Der Übergang von der Schule in den beruflichen Alltag muss begleitend erfolgen. Zu oft stehen Menschen mit Behinderungen vor unüberwindbaren Hürden nach dem Abgang aus der Schule in das Berufsleben. Hier soll und muss mit Hilfe der Fachdienste der Agentur für Arbeit und dem Integrations-Fach-Dienst eine Lösung gefunden werden.
Nach unseren Recherchen sowie Erfahrungen ist das Thema „Behinderung“ in den Aus-, Fort- und Weiterbildungen im Berufsleben ungenügend berücksichtigt. Auch Menschen mit Behinderungen müssen sich weiter entwickeln können. Lernen und Erlernen, kein Stillstand in der Bildung. Das große und aktuelle Thema „Digitalisierung“ muss für uns ein Ansporn und Aufhänger sein nicht einen Teil der Bevölkerung aus dem Auge zu verlieren. - Arbeiten
Beim Thema Arbeit und Beschäftigung denkt man in der Regel an sozialversicherungspflichtige Arbeitsverhältnisse. Bezogen auf Menschen mit Behinderungen wäre das allerdings irreführend.
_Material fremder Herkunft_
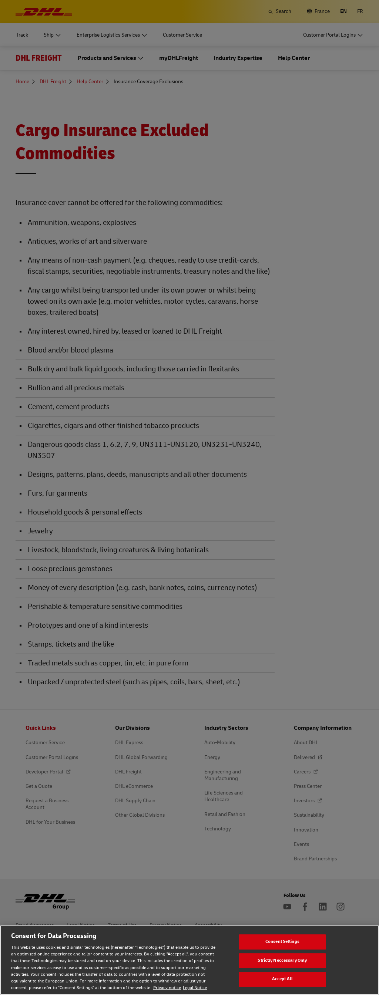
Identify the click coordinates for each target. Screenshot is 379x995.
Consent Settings (282, 941)
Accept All (282, 979)
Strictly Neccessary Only (282, 960)
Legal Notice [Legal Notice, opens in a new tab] (195, 988)
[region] (189, 960)
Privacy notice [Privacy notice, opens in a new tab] (167, 988)
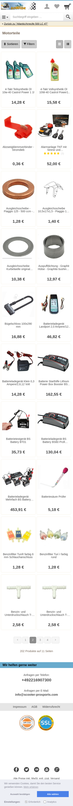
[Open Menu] (5, 16)
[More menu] (46, 6)
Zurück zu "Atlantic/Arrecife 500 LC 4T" (26, 23)
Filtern (29, 44)
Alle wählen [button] (53, 794)
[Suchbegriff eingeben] (36, 17)
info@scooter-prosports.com (36, 694)
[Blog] (37, 770)
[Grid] (59, 44)
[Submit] (68, 16)
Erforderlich (34, 802)
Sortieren (11, 44)
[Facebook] (16, 770)
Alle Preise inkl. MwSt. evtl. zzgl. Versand (36, 778)
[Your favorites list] (56, 6)
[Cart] (67, 6)
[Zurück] (17, 640)
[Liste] (67, 44)
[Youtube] (47, 770)
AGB (34, 706)
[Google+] (57, 770)
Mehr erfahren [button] (31, 787)
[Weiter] (55, 640)
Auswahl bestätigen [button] (20, 794)
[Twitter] (26, 770)
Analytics (51, 802)
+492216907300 (36, 680)
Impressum (19, 706)
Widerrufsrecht (51, 706)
Viele Menschen mit Behinderungen arbeiten nicht auf dem allgemeinen Arbeitsmarkt, sondern in so genannten Werkstätten für behinderte Menschen.
Das Deutsche Institut für Menschenrechte hat die Bundesregierung aufgefordert, den allgemeinen Arbeitsmarkt für behinderte Menschen zugänglicher zu machen und über die Zukunft von Behindertenwerkstätten offen zu diskutieren.
Menschen mit Behinderungen arbeiten dort in einer Art Sonderwelt, isoliert von Menschen ohne Behinderung. Dort haben die Beschäftigten oft keine andere Wahl – entweder, weil ihnen mangels anderer Ausbildungsperspektiven von vornherein keine Alternative bleibt, oder, weil kein Weg aus der Werkstatt wieder heraus führt. Und sie erhalten für ihre Tätigkeit keine auskömmliche Entlohnung, sondern nur ein sehr geringes Entgelt.
Somit müssen wir eine wirksame Strategie entwickeln, wie der allgemeine Arbeitsmarkt inklusiv gestaltet werden kann, und wirksame Maßnahmen ergreifen, um ihn für Menschen mit Behinderungen in ihrer Vielfalt zugänglich zu machen und über die Zukunft der Werkstätten diskutieren und ein Konzept entwickeln, wie diese Sonderstruktur langfristig in Richtung eines inklusiv gestalteten Arbeitsmarkts aufgelöst werden kann. Dabei ist natürlich darauf zu achten, dass Menschen mit Behinderungen, die heute in Werkstätten arbeiten, keine Nachteile davontragen. Das neue Bundesteilhabegesetz (BTHG) hat hier die ersten Ansätze mit dem „Budget für Arbeit“ vorgenommen, was eher eine breitgefächerte Beschäftigung ermöglichen soll.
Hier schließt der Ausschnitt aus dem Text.